Esta “manera de contar la vida […], una especie de aventura tras el lente fílmico” (cito de nuevo a Sergio Navarro) encuentra su escenario fundamental en la Ciudad de México de los años sesenta y setenta, donde campean los grandes automóviles, los buenos sueldos y las comisiones obtenidas a cambio de poco esfuerzo, los atuendos formales para ir al trabajo, las marcadas jerarquías entre hombres y mujeres. En fin, un ambiente social que ha desaparecido ya de nuestra realidad, con historias que al ahondar en el pasado reciente parecen hablarnos de muchas de las causas de nuestro entorno actual; el autor revela prácticas como la transa, la infidelidad, el abuso y la violencia en un tono que es a un tiempo angustiante y desenfadado: la fatalidad llega paso a pasito, el castigo encuentra su lugar y su momento en la vida de quien obró siempre desentendiéndose de las consecuencias.

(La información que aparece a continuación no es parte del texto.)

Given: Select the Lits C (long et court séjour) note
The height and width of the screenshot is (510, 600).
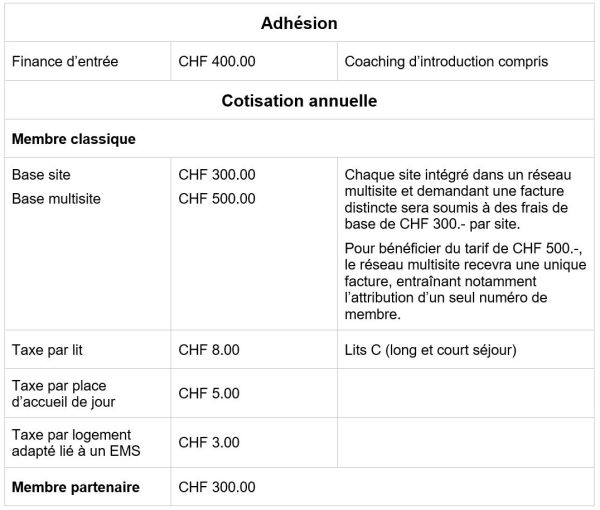Looking at the screenshot, I should [429, 350].
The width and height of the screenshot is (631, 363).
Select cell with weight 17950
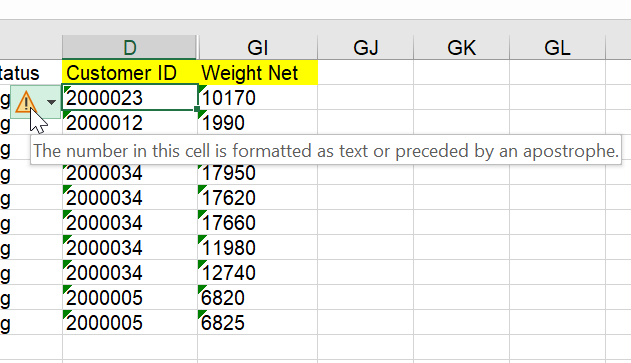click(x=258, y=174)
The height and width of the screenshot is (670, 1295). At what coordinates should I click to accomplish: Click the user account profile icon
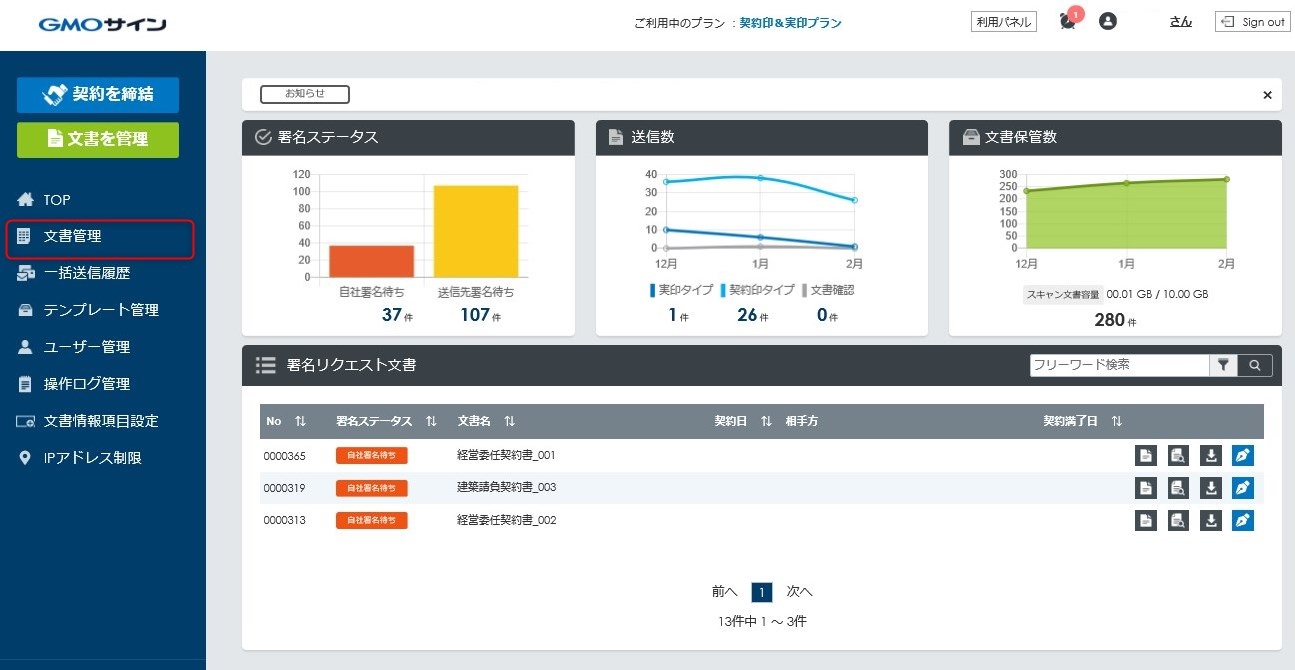click(x=1107, y=21)
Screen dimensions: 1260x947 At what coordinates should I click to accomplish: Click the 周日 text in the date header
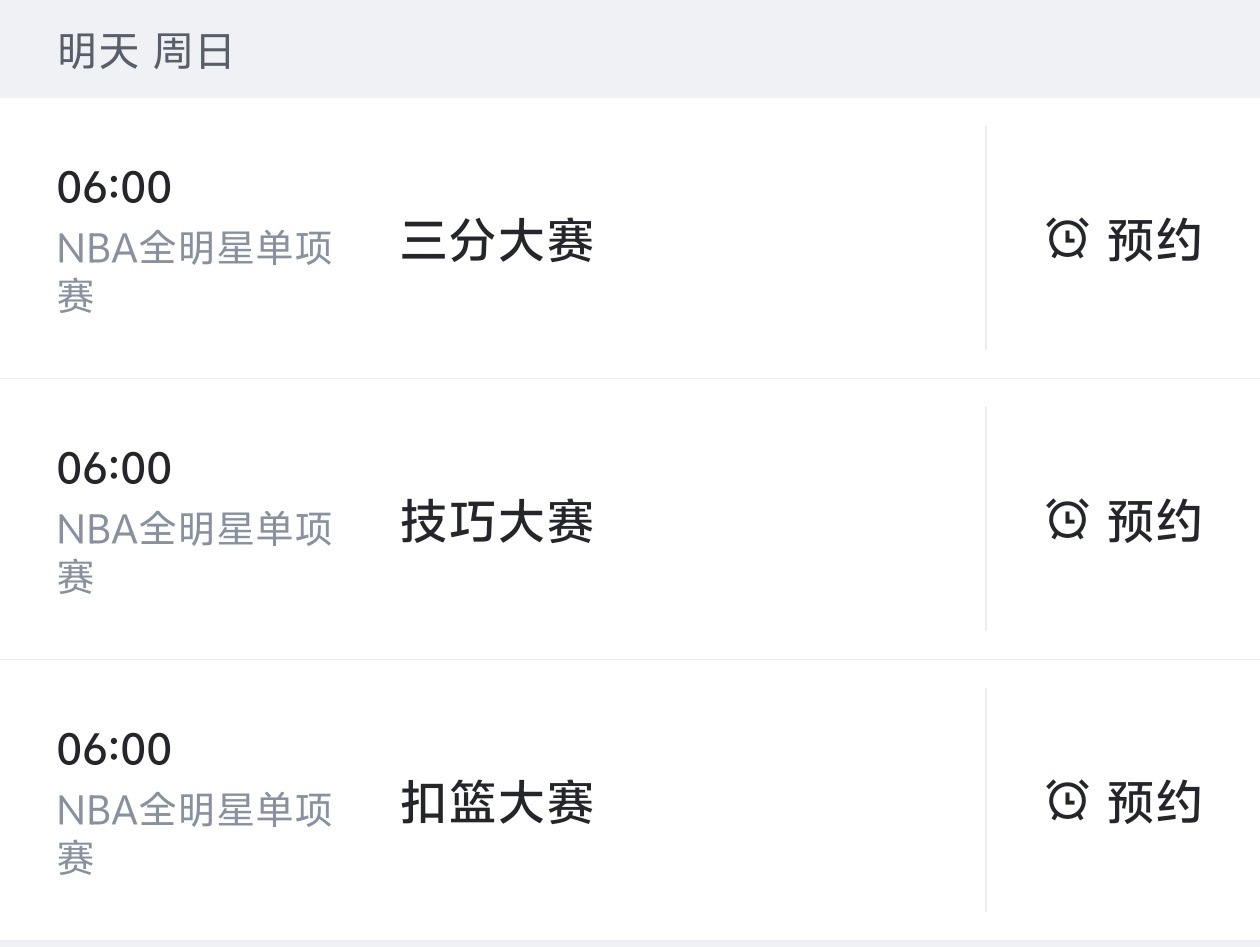click(x=193, y=51)
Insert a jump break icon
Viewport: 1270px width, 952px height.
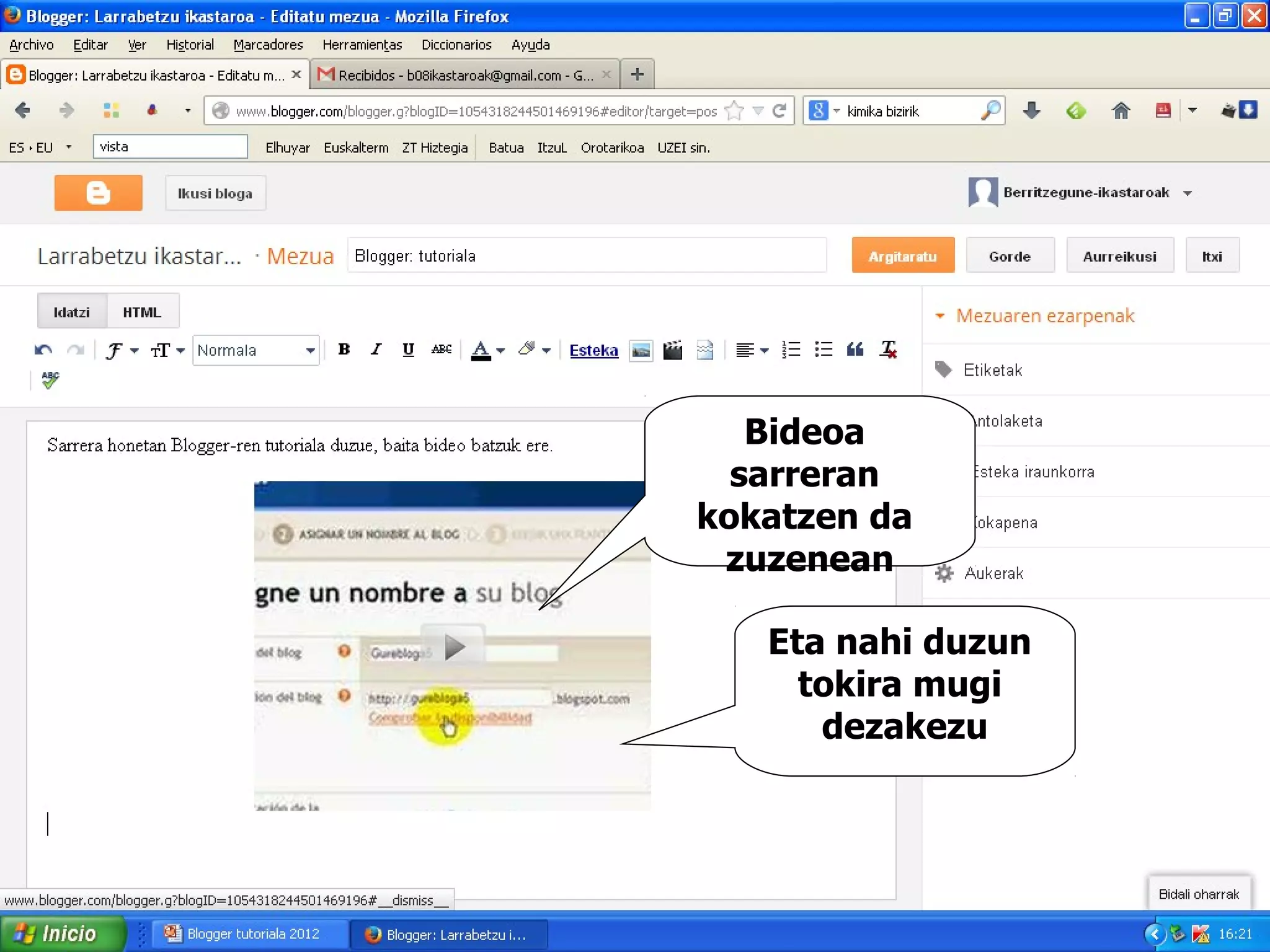705,350
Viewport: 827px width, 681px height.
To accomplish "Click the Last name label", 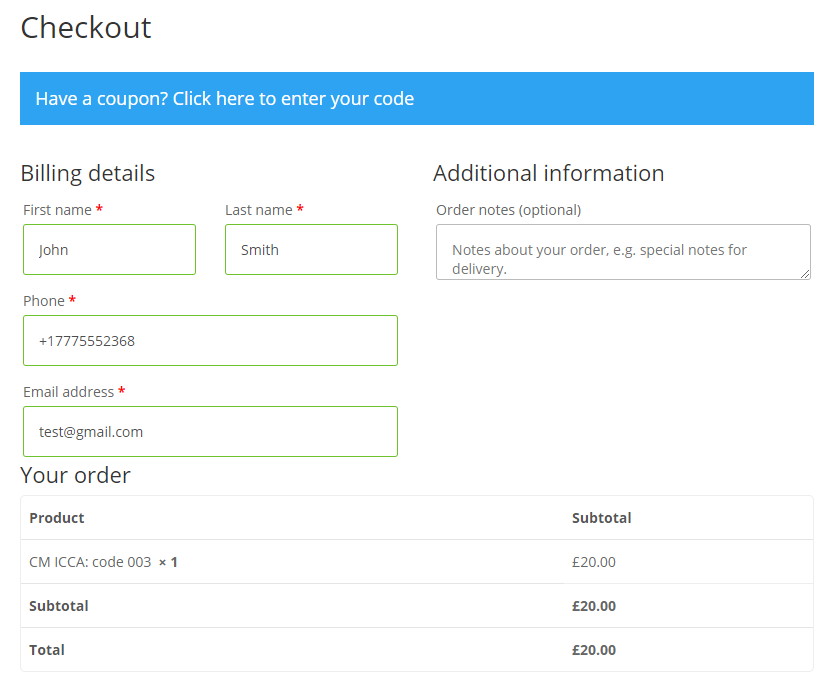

Pero no son la confesión ni la fatalidad el punto de llegada: detrás del salto al vacío del autoexamen están el ejercicio constante de la pluma, el desarrollo del oficio a lo largo de muchos años; la materia prima nos la revela Enrique Garnica en palabras de uno de sus personajes: “Los recuerdos sirven para amenizar, cero nostalgia”. La expresión de esta poética se cifra en otra de sus frases: “Nos encontramos huyendo de distintos campos de batalla minados con falsedad”, y creo que la lectura nos sitúa magistralmente en esa huida, en la que, gracias a la verosimilitud de los relatos y a la bien lograda voz del narrador, los lectores llegamos a hacer nuestra la avidez y la resignación de los personajes.

En fin, van estos breves apuntes de mi lectura gozosa, esperando que Asuntos terminales de Enrique Garnica pueda encontrar más lectores —para beneplácito de ellos. Como lo he señalado, el volumen no se encuentra en librerías, pero si se dan un tiempo, pasen por la Posada Mandala (Lerín 14, en el centro de Pátzcuaro, a la vuelta del ex colegio jesuita), donde el autor personalmente les podrá vender un ejemplar. Si van de viernes a domingo, podrán degustar las maravillosas pizzas cuya receta es de la autoría de este cuentista y hotelero. Buen provecho, en tal caso, y que disfruten este formidable libro.